Problem statement :: Write out every record exactly as it appears. Skip the pictures.

Data extracts ::
◇ ◇ ◇ ◇ ◇

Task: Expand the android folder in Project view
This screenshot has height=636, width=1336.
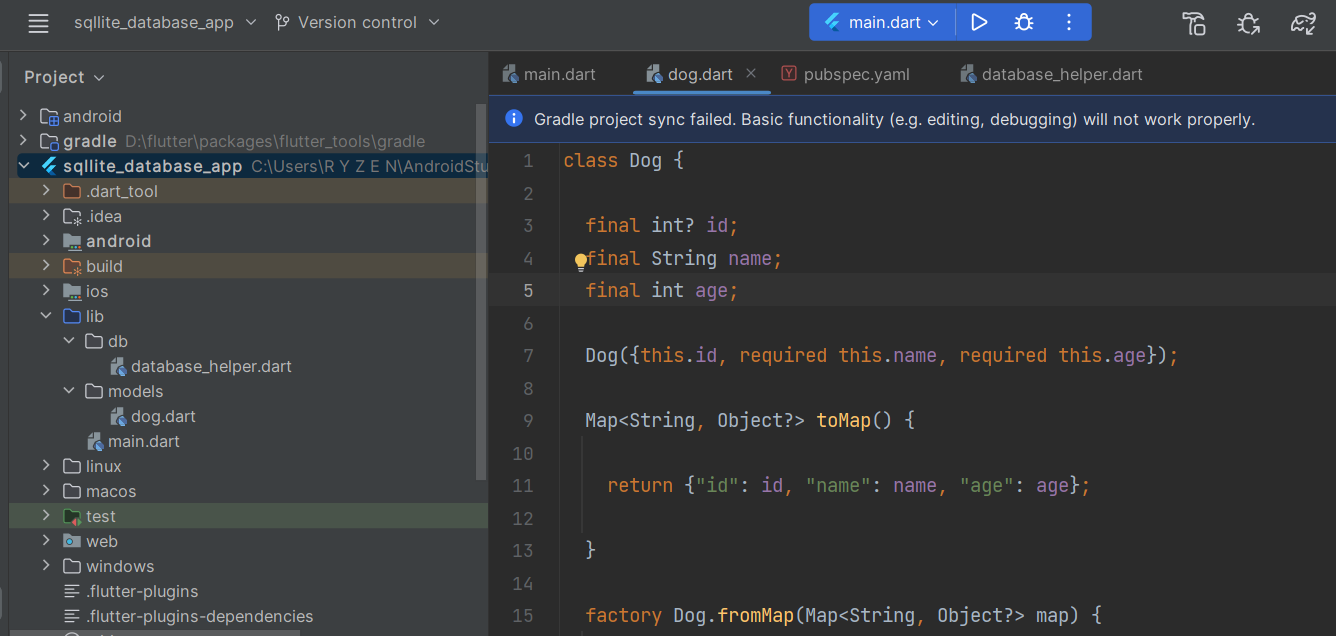Action: pyautogui.click(x=46, y=240)
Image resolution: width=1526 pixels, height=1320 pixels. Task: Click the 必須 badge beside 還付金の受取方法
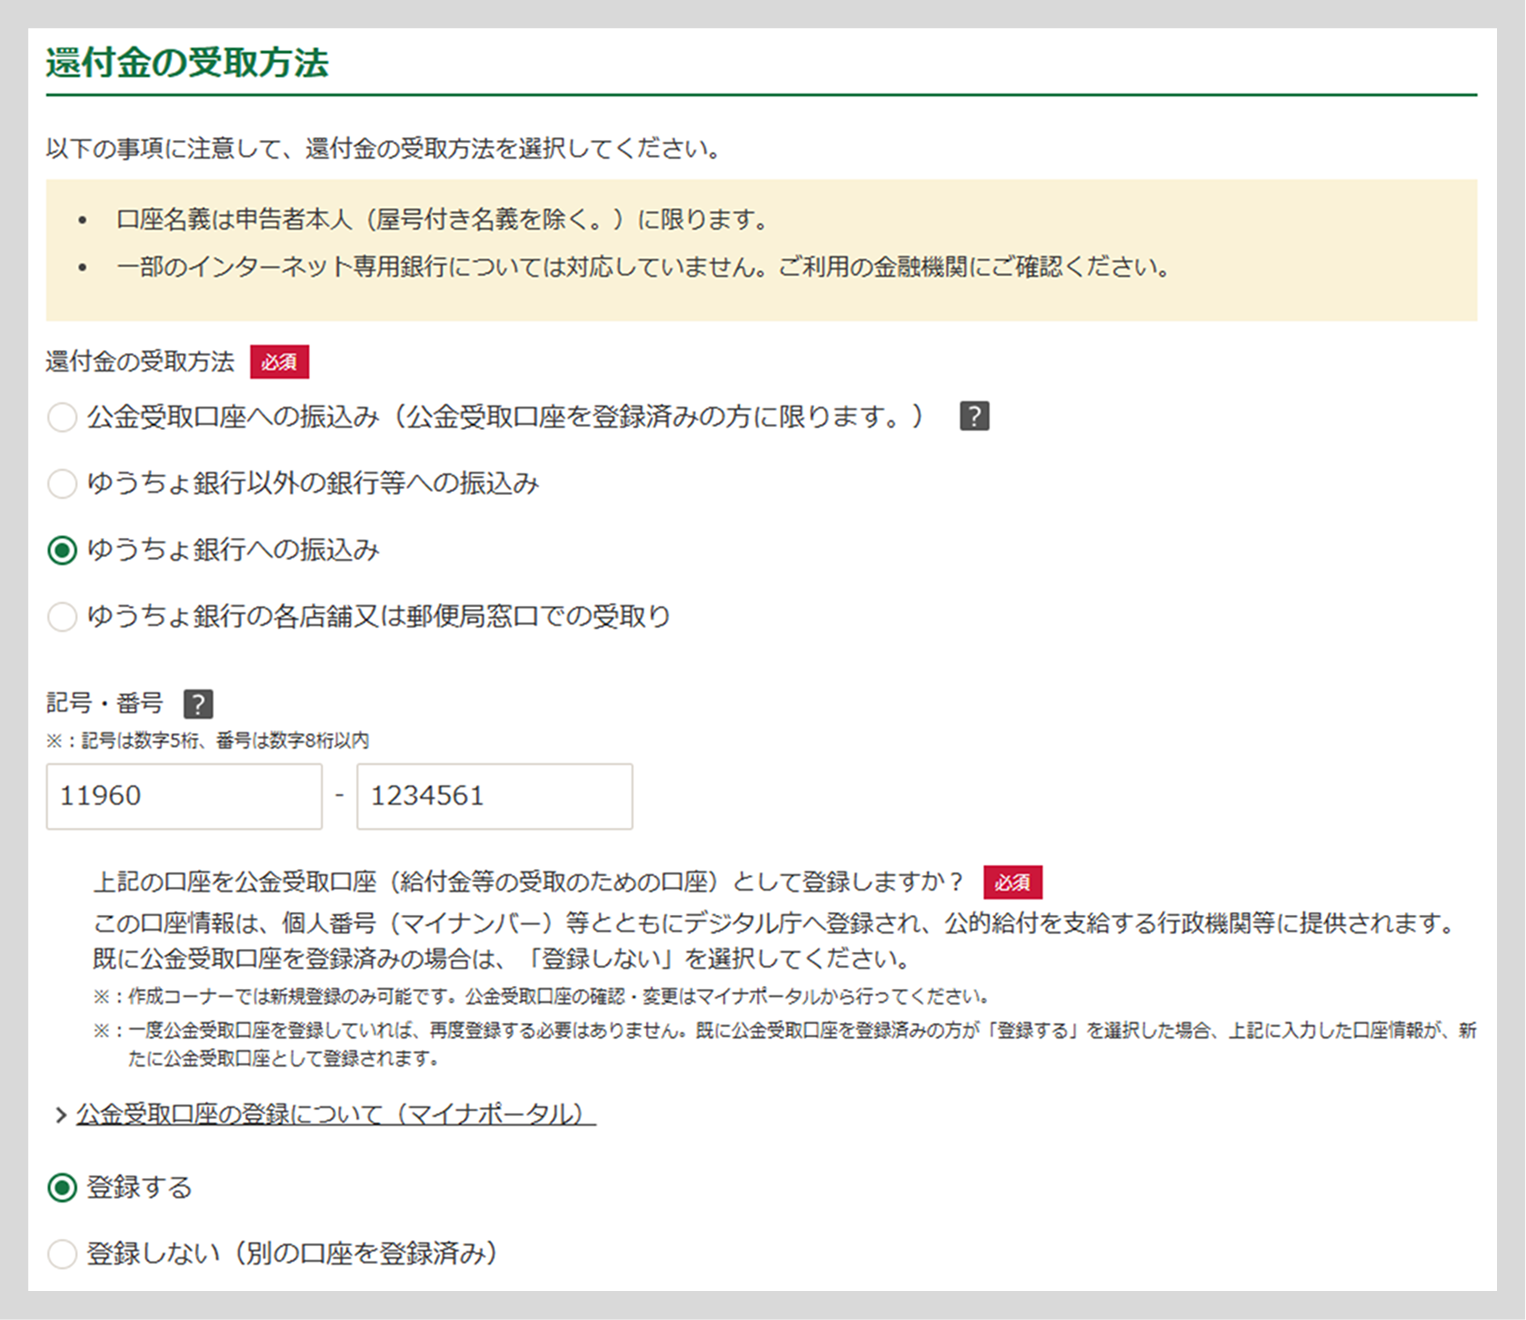(280, 362)
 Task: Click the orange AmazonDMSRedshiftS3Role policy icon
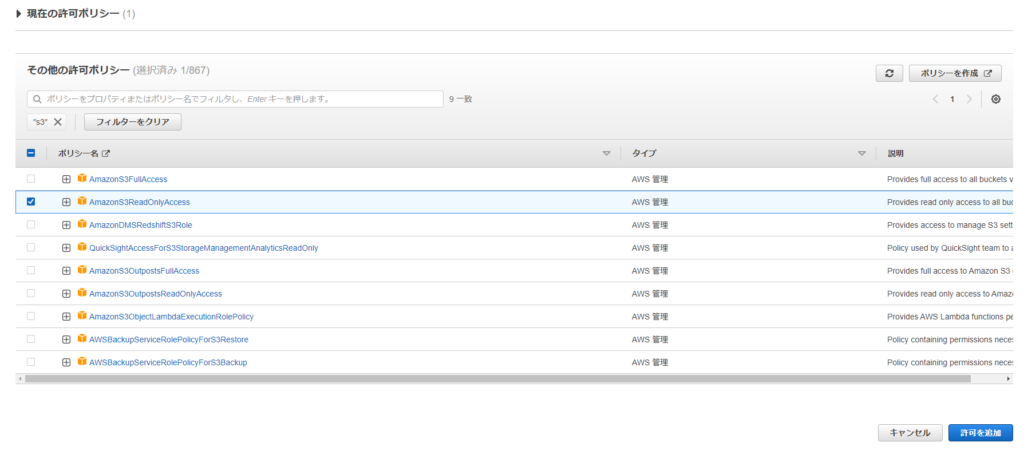point(82,224)
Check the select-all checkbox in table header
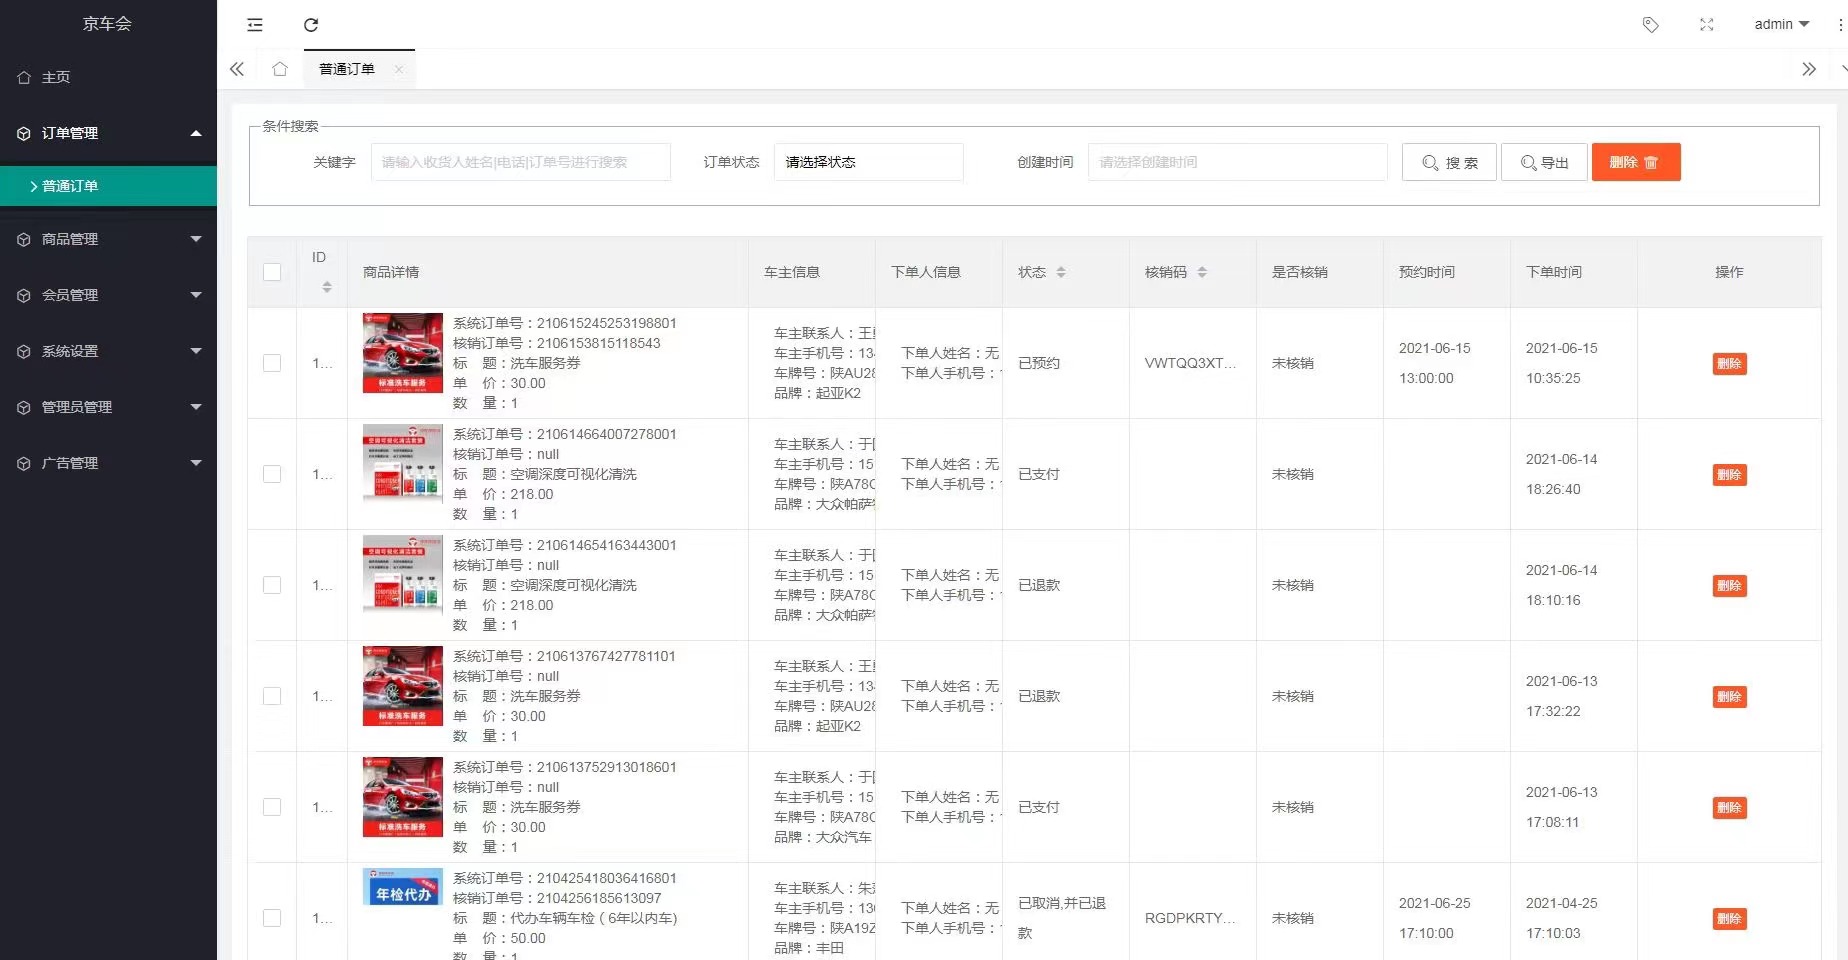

◇ ◇ ◇ ◇ ◇

Task result ::
Task: Expand the android folder in Project view
This screenshot has height=636, width=1336.
Action: pyautogui.click(x=46, y=240)
Image resolution: width=1526 pixels, height=1320 pixels. Task: Click the 必須 badge beside 還付金の受取方法
(280, 362)
 Task: Click the orange AmazonDMSRedshiftS3Role policy icon
point(82,224)
Check the select-all checkbox in table header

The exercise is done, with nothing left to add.